:: Problem statement ::
Write out the line that contains "Open the institution building icon menu" and every line after it through the end of the entries, exactly as given and with no other lines.

[Collection entries]
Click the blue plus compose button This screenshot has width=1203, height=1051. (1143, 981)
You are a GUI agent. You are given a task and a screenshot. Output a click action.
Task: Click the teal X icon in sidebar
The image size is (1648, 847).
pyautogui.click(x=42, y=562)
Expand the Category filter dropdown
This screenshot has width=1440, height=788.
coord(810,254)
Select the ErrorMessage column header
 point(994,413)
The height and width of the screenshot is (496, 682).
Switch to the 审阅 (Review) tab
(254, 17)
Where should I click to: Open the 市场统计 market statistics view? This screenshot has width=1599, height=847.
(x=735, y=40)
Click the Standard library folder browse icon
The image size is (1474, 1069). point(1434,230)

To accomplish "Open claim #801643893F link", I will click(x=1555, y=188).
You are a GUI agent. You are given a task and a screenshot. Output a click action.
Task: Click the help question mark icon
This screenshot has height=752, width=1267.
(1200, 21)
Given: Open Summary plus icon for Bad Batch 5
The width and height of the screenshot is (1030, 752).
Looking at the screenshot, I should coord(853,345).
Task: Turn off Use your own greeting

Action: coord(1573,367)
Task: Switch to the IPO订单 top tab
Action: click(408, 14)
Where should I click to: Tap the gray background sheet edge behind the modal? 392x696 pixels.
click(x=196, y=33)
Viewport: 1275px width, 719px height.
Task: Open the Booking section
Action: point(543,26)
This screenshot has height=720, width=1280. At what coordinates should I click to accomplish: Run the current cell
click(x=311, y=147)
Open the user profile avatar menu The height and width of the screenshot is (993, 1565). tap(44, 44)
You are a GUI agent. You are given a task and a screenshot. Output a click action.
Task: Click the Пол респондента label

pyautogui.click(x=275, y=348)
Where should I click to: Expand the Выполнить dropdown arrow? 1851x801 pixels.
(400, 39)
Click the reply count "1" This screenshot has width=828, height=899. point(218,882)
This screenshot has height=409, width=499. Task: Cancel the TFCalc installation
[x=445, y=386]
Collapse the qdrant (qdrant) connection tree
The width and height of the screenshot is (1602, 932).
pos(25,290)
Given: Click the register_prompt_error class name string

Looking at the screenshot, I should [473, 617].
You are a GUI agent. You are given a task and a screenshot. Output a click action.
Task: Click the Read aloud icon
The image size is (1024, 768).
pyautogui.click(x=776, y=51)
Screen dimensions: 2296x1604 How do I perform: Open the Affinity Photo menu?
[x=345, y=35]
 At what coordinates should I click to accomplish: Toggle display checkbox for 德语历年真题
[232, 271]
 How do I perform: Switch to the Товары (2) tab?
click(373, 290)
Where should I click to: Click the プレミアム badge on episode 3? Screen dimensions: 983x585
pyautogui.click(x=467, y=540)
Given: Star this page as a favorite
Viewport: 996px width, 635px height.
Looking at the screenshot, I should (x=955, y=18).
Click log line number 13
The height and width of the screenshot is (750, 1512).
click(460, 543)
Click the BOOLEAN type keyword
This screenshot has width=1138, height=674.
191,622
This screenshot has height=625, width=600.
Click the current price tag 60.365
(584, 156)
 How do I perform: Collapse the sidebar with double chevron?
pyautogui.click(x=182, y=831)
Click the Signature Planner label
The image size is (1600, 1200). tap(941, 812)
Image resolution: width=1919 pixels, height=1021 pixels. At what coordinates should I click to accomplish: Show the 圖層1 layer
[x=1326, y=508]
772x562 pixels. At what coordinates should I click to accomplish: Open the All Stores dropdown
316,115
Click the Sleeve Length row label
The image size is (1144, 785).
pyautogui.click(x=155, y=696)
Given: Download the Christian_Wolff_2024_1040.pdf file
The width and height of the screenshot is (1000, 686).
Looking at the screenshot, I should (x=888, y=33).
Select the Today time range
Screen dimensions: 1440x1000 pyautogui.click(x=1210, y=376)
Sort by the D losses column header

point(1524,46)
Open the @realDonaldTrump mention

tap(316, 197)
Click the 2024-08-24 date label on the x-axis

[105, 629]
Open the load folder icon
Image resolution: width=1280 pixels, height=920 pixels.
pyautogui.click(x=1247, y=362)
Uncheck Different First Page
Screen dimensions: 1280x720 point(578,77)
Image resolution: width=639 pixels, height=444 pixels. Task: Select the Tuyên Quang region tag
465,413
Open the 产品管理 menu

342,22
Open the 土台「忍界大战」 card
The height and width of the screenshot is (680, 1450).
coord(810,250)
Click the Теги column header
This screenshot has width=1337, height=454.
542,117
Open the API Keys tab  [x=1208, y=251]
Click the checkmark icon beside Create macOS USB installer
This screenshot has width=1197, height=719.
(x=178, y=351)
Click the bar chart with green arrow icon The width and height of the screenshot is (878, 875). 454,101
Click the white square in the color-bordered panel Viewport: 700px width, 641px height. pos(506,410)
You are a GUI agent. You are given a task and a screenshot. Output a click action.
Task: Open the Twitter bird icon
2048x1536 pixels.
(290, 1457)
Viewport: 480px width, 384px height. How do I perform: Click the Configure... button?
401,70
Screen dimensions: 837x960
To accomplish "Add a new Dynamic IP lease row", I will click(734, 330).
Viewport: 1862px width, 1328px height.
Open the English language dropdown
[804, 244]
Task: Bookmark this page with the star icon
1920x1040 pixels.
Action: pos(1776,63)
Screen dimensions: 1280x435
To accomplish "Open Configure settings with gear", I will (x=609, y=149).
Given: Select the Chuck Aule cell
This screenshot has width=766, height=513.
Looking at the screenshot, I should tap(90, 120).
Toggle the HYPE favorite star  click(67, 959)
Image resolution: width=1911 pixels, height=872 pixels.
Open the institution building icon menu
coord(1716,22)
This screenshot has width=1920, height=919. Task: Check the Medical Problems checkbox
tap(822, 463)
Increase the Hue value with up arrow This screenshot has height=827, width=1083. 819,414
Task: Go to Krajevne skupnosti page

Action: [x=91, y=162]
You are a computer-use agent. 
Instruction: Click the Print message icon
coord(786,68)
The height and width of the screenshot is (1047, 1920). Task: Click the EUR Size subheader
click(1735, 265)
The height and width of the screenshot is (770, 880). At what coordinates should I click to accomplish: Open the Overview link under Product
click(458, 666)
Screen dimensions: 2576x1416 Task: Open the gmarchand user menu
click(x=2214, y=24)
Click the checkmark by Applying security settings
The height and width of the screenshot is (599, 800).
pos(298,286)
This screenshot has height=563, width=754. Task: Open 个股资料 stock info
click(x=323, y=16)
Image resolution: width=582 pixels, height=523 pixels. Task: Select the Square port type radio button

:: Result of this exercise ::
Open the institution building icon menu
coord(1716,22)
This screenshot has width=1920, height=919. Task: Check the Medical Problems checkbox
tap(822, 463)
Increase the Hue value with up arrow This screenshot has height=827, width=1083. 819,414
Task: Go to Krajevne skupnosti page

Action: [x=91, y=162]
You are a computer-use agent. 
Instruction: Click the Print message icon
coord(786,68)
The height and width of the screenshot is (1047, 1920). Task: Click the EUR Size subheader
click(1735, 265)
The height and width of the screenshot is (770, 880). At what coordinates should I click to accomplish: Open the Overview link under Product
click(458, 666)
Screen dimensions: 2576x1416 Task: Open the gmarchand user menu
click(x=2214, y=24)
Click the checkmark by Applying security settings
The height and width of the screenshot is (599, 800).
pos(298,286)
This screenshot has height=563, width=754. Task: Open 个股资料 stock info
click(x=323, y=16)
Image resolution: width=582 pixels, height=523 pixels. Task: Select the Square port type radio button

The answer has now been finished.